LO QUE SE PIDE: Reproduzca sin cambios las líneas del material que van desde el comienzo hasta la línea que contiene "tap(189, 192)", esta incluida.

━━━━

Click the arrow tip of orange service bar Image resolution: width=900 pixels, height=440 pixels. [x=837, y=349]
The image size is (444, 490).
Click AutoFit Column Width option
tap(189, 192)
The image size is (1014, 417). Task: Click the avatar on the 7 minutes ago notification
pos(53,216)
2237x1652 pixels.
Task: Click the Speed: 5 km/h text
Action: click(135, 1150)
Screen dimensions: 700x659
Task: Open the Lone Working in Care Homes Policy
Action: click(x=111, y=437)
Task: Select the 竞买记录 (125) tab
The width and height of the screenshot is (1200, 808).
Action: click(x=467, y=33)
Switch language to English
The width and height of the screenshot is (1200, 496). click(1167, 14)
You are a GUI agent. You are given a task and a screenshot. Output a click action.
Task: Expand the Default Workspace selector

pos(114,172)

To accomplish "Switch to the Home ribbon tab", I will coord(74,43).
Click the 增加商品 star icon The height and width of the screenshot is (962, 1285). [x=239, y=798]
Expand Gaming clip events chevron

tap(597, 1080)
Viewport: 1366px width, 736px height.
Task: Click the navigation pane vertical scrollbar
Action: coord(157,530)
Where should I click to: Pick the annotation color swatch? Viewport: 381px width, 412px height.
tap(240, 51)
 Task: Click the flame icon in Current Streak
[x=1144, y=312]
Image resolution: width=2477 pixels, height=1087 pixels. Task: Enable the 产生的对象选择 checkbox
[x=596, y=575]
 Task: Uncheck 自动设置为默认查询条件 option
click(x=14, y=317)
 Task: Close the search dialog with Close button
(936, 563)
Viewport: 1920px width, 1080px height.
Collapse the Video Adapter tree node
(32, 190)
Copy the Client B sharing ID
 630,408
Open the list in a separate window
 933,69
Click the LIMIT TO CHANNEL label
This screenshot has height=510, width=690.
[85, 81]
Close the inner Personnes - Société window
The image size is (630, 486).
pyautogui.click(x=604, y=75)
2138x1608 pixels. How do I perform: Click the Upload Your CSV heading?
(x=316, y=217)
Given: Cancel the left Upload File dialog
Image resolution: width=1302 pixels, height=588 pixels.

━━━━

RESPUESTA REDACTADA:
Click the arrow tip of orange service bar Image resolution: width=900 pixels, height=440 pixels. [x=837, y=349]
The image size is (444, 490).
Click AutoFit Column Width option
tap(189, 192)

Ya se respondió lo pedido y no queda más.